## Selection
35) $$\quad \vecs a=\vecs u−\vecs v+\vecs w,$$ where $$\vecs u=\hat{\mathbf i}−\hat{\mathbf j}−\hat{\mathbf k},\quad \vecs v=2\hat{\mathbf i}−\hat{\mathbf j}+\hat{\mathbf k}, \quad$$ and $$\vecs w=−\hat{\mathbf i}+\hat{\mathbf j}+3\hat{\mathbf k}$$

$$−\frac{\sqrt{6}}{3}\hat{\mathbf i}+\frac{\sqrt{6}}{6}\hat{\mathbf j}+\frac{\sqrt{6}}{6}\hat{\mathbf k}$$

36) $$\quad \vecs a=2\vecs u+\vecs v−\vecs w,\quad$$ where $$\vecs u=\hat{\mathbf i}−\hat{\mathbf k}, \quad \vecs v=2\hat{\mathbf j} \quad$$, and $$\vecs w=\hat{\mathbf i}−\hat{\mathbf j}$$

37) Determine whether $$\vecd{AB}$$ and $$\vecd{PQ}$$ are equivalent vectors, where $$A(1,1,1),\,B(3,3,3),\,P(1,4,5),$$ and $$Q(3,6,7).$$

Equivalent vectors

38) Determine whether the vectors $$\vecd{AB}$$ and $$\vecd{PQ}$$ are equivalent, where $$A(1,4,1),\, B(−2,2,0),\, P(2,5,7),$$ and $$Q(−3,2,1)$$.

For exercises 39-42, find vector $$\vecs u$$ with a magnitude that is given and satisfies the given conditions.

## Stored rows
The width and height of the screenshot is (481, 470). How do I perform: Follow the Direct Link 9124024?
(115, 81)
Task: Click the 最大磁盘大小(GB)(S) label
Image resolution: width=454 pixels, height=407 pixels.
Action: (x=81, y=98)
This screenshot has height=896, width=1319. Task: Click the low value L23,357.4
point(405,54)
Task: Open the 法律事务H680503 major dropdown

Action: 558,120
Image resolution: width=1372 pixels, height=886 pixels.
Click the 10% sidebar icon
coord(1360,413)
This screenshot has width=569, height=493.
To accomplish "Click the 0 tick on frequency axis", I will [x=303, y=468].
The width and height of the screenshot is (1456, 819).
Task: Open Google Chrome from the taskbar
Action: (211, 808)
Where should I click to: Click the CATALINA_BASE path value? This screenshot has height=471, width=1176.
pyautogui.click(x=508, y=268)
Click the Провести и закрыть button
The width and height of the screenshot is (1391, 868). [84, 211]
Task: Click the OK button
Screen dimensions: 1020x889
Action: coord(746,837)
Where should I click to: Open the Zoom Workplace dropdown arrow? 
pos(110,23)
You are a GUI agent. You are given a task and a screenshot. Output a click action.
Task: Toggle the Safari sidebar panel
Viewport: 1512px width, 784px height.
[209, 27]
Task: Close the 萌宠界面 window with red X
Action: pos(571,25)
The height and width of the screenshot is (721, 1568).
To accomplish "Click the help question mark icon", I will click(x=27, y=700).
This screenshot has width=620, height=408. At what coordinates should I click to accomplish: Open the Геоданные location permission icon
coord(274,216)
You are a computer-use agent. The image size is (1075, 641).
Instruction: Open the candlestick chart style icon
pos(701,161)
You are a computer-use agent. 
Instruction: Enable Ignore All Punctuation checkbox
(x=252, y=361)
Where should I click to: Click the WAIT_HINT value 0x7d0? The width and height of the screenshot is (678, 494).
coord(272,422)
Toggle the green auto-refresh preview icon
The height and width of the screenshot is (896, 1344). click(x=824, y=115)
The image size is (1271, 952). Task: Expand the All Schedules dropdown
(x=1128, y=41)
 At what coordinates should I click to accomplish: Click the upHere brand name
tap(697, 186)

## Required actions
[a] Write out the part of the vector exercises starting with "36) $$\quad \vecs" and going on through "the given conditions.".
[b] Answer these questions from the vector exercises:
(i) What are the coordinates of point Q in exercise 37?
(ii) What result is given for exercise 37?
(iii) Which exercises ask you to find a vector u with a given magnitude that satisfies given conditions?
[c] Continue the vector exercises from where they stop.

## Answers by task
[a]
36) $$\quad \vecs a=2\vecs u+\vecs v−\vecs w,\quad$$ where $$\vecs u=\hat{\mathbf i}−\hat{\mathbf k}, \quad \vecs v=2\hat{\mathbf j} \quad$$, and $$\vecs w=\hat{\mathbf i}−\hat{\mathbf j}$$

37) Determine whether $$\vecd{AB}$$ and $$\vecd{PQ}$$ are equivalent vectors, where $$A(1,1,1),\,B(3,3,3),\,P(1,4,5),$$ and $$Q(3,6,7).$$

Equivalent vectors

38) Determine whether the vectors $$\vecd{AB}$$ and $$\vecd{PQ}$$ are equivalent, where $$A(1,4,1),\, B(−2,2,0),\, P(2,5,7),$$ and $$Q(−3,2,1)$$.

For exercises 39-42, find vector $$\vecs u$$ with a magnitude that is given and satisfies the given conditions.

[b]
(i) (3, 6, 7)
(ii) Equivalent vectors
(iii) Exercises 39–42

[c]
39) $$\quad \vecs v=⟨7,−1,3⟩, \, ‖\vecs u‖=10$$, and $$\vecs u$$ and $$\vecs v$$ have the same direction

$$\vecs u=⟨\frac{70\sqrt{59}}{59},−\frac{10\sqrt{59}}{59},\frac{30\sqrt{59}}{59}⟩$$

40) $$\quad \vecs v=⟨2,4,1⟩,\, ‖\vecs u‖=15$$, and $$\vecs u$$ and $$\vecs v$$ have the same direction

41) $$\quad \vecs v=⟨2\sin t,\, 2\cos t,1⟩, ‖\vecs u‖=2,\vecs u$$ and $$\vecs v$$ have opposite directions for any $$t$$, where $$t$$ is a real number

$$\vecs u=⟨−\frac{4\sqrt{5}}{5}\sin t,−\frac{4\sqrt{5}}{5}\cos t,−\frac{2\sqrt{5}}{5}⟩$$

42) $$\quad \vecs v=⟨3\sinh t,0,3⟩,\, ‖\vecs u‖=5$$, and $$\vecs u$$ and $$\vecs v$$ have opposite directions for any $$t$$, where $$t$$ is a real number

43) Determine a vector of magnitude $$5$$ in the direction of vector $$\vecd{AB}$$, where $$A(2,1,5)$$ and $$B(3,4,−7).$$

$$⟨\frac{5\sqrt{154}}{154},\frac{15\sqrt{154}}{154},−\frac{30\sqrt{154}}{77}⟩$$

44) Find a vector of magnitude $$2$$ that points in the opposite direction than vector $$\vecd{AB}$$, where $$A(−1,−1,1)$$ and $$B(0,1,1).$$ Express the answer in component form.

45) Consider the points $$A(2,α,0), \, B(0,1,β),$$ and $$C(1,1,β)$$, where $$α$$ and $$β$$ are negative real numbers. Find $$α$$ and $$β$$ such that $$\|\vecd{OA}−\vecd{OB}+\vecd{OC}\|=\|\vecd{OB}\|=4.$$

$$α=−\sqrt{7}, \,β=−\sqrt{15}$$

46) Consider points $$A(α,0,0),\,B(0,β,0),$$ and $$C(α,β,β),$$ where $$α$$ and $$β$$ are positive real numbers. Find $$α$$ and $$β$$ such that $$\|\overline{OA}+\overline{OB}\|=\sqrt{2}$$ and $$\|\overline{OC}\|=\sqrt{3}$$.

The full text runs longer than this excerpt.